Jika auditor memperoleh bukti audit bahwa saldo awal mengandung kesalahan penyajian yang dapat secara material berdampak terhadap laporan keuangan periode berjalan, auditor harus melakukan prosedur audit tambahan yang diperlukan dalam kondisi tersebut untuk menentukan dampaknya terhadap laporan keuangan periode berjalan.
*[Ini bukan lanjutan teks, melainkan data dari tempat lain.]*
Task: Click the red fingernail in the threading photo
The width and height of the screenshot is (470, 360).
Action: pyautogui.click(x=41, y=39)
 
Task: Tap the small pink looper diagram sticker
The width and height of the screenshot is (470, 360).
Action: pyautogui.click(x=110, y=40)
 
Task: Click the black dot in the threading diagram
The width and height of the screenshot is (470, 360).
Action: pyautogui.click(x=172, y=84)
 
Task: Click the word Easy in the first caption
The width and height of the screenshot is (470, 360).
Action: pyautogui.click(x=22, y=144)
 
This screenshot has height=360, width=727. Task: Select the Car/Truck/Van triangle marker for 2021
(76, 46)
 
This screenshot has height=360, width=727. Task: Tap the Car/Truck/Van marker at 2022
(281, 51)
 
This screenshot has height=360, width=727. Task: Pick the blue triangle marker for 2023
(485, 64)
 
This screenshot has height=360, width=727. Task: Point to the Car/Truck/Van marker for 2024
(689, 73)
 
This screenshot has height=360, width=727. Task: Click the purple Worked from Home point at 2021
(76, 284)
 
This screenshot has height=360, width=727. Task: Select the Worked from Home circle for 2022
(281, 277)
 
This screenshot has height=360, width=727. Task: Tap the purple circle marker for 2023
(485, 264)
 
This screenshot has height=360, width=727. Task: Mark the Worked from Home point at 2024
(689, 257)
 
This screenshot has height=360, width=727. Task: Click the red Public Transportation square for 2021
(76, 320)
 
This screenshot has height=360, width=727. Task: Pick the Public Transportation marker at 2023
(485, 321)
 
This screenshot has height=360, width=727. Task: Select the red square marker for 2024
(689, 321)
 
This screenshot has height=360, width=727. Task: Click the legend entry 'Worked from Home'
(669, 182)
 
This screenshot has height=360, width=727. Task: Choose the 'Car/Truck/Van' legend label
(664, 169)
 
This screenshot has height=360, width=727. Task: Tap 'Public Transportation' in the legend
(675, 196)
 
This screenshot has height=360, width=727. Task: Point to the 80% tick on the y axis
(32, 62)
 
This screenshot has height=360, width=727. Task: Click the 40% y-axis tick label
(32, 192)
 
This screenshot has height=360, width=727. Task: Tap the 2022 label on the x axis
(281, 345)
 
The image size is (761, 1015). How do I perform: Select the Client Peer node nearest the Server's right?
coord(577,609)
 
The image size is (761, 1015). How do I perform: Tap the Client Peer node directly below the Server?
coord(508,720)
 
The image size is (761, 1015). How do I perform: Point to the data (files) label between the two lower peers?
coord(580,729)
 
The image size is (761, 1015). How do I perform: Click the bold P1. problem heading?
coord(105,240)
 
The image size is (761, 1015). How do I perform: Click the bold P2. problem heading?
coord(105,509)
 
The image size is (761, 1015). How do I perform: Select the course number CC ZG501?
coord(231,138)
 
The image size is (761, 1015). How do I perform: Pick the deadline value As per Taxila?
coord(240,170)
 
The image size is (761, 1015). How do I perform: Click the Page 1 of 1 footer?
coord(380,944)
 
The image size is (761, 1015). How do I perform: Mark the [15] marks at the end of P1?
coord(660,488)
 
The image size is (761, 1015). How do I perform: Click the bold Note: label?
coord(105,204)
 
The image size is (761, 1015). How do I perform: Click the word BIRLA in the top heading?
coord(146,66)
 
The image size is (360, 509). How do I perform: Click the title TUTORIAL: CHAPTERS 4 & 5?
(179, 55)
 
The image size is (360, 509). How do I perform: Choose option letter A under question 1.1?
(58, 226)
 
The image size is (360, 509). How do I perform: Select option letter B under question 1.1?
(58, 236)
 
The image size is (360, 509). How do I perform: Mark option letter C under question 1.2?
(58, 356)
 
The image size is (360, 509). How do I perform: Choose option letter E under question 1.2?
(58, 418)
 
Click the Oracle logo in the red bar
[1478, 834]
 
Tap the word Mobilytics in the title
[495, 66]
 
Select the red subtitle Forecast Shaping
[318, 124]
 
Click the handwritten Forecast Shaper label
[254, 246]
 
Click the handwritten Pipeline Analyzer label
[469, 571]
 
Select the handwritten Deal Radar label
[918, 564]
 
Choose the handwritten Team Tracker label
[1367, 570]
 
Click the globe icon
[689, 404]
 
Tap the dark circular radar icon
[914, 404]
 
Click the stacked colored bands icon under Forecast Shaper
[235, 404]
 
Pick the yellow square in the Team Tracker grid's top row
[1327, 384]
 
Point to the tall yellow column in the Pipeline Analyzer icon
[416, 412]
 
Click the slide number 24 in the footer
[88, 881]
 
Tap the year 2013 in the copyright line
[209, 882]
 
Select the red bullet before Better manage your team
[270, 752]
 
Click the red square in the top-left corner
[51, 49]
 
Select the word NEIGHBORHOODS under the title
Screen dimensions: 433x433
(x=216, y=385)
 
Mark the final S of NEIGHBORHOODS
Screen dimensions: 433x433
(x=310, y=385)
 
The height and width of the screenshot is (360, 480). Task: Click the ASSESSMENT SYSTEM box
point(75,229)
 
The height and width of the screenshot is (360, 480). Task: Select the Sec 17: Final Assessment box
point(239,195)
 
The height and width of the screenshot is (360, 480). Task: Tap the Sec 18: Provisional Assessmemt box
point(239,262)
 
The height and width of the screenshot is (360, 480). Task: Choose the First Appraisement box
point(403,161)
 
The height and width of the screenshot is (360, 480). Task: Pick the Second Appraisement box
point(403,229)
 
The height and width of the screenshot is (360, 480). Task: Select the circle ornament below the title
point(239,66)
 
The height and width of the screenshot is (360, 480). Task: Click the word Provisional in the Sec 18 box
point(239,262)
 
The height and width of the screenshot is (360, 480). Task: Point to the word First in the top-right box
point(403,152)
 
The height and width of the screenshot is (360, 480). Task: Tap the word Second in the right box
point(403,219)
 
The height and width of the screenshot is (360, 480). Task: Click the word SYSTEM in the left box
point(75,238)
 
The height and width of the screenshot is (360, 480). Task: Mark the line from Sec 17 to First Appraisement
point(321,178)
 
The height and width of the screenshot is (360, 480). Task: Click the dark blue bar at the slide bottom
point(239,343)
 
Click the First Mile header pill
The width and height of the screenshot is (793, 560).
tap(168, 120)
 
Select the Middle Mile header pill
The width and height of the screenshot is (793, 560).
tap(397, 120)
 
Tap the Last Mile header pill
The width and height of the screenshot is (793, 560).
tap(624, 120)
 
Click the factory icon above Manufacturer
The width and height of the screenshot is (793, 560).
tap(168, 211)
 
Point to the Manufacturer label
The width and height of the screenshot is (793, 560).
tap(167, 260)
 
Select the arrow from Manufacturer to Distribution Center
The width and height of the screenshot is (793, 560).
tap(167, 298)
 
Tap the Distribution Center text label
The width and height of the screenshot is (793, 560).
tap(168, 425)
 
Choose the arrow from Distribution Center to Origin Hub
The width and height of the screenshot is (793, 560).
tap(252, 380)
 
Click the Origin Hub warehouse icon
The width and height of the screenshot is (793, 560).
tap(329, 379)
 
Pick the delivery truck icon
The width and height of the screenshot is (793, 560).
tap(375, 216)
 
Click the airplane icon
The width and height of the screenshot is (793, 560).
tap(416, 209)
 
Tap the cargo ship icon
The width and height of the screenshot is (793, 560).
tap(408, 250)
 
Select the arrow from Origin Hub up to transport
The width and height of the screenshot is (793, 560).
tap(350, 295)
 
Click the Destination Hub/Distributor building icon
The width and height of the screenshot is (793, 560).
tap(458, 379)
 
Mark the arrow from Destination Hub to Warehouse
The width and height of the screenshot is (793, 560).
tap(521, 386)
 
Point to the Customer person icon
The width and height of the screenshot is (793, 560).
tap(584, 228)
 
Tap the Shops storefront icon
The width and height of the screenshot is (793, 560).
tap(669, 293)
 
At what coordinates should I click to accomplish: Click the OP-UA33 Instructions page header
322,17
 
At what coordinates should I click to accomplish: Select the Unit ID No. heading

Jika auditor menyimpulkan bahwa kesalahan penyajian tersebut ada dalam laporan keuangan periode berjalan, auditor harus mengomunikasikan kesalahan penyajian tersebut kepada tingkat manajemen yang semestinya dan pihak yang bertangung jawab atas tata kelola berdasarkan SA 450, “Pengevaluasian atas Kesalahan Penyajian yang Diidentifikasi Selama Audit”.

Paragraf 8 SA 510 menyatakan bahwa auditor harus memperoleh bukti audit kompeten yang cukup dan tepat tentang apakah kebijakan akuntansi yang tercermin dalam saldo awal telah diterapkan secara konsisten dalam laporan keuangan periode berjalan, dan apakah perubahan kebijakan akuntansi telah dicatat dengan tepat serta disajikan dan diungkapkan secara memadai sesuai dengan kerangka pelaporan keuangan yang berlaku.

Jika laporan keuangan periode lalu telah diaudit oleh auditor pendahulu dan terdapat modifikasi terhadap opini, auditor harus mengevaluasi dampak atas hal yang menyebabkan modifikasi tersebut terhadap penilaian risiko kesalahan penyajian material dalam laporan keuangan periode berjalan berdasarkan SA 315, “Pengidentifikasian dan Penilaian Risiko Kesalahan Penyajian Material Melalui Pemahaman Entitas dan Lingkungannya”.

JIka auditor tidak dapat memperoleh bukti audit yang cukup dan tepat yang berkaitan dengan saldo awal, auditor harus menyatakan opini wajar dengan pengecualian atau opini tidak menyatakan pendapat. Jika auditor menyimpulkan bahwa saldo awal mengandung kesalahan penyajian yang material terhadap laporan keuangan periode berjalan, dan dampak kesalahan penyajian tersebut tidak dicatat dengan tepat, atau tidak disajikan atau diungkapkan dengan memadai, maka auditor harus menyatakan opini wajar dengan pengecualian atau opini tidak wajar (HRD).

Tuesday, August 14, 2018

Perkebunan Kelapa Sawit, bagaimana pengaturannya di dalam PSAK 69 ?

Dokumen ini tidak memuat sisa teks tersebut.